▶ [AIM OF THE TASK]:
Please reproduce the entries exactly as they appear below, but not the pictures.

▶ [DATA FOR THIS TASK]:
_ _ _

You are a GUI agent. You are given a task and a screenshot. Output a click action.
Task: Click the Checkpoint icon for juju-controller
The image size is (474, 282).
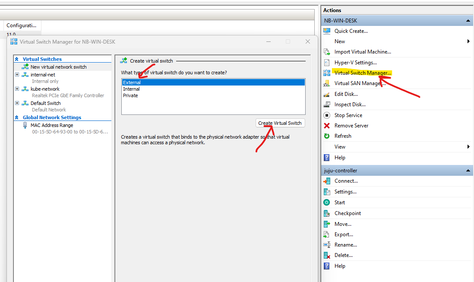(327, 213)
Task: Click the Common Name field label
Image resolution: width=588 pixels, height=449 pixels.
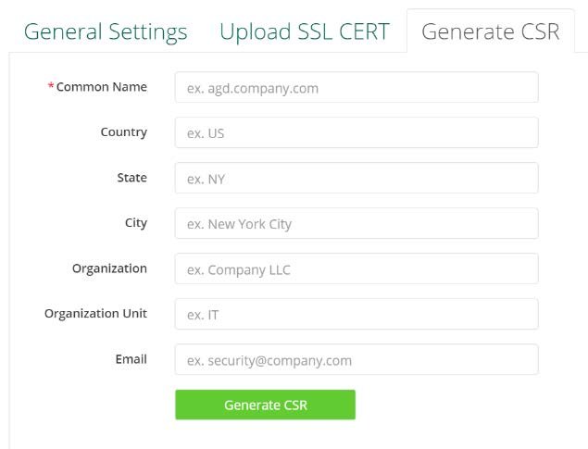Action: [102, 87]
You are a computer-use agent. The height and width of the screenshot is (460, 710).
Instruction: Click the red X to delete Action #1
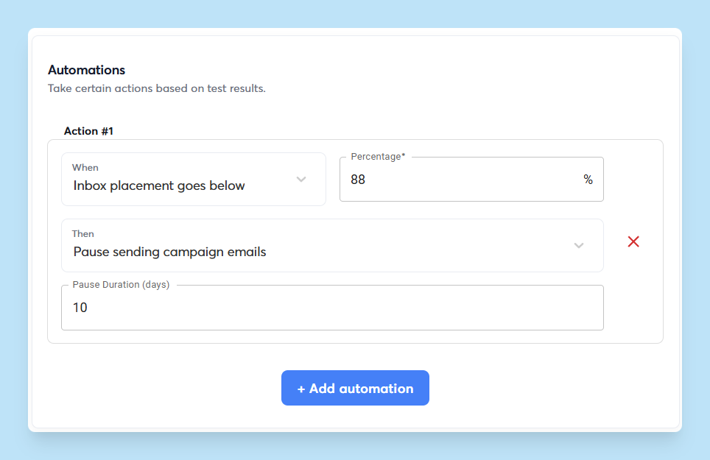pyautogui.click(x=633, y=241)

_ _ _

▶ [YOUR SOLUTION]:
You are a GUI agent. You are given a task and a screenshot. Output a click action.
Task: Click the Checkpoint icon for juju-controller
The image size is (474, 282).
(327, 213)
Task: Click the Common Name field label
Image resolution: width=588 pixels, height=449 pixels.
Action: [102, 87]
You are a computer-use agent. The height and width of the screenshot is (460, 710).
Instruction: Click the red X to delete Action #1
pyautogui.click(x=633, y=241)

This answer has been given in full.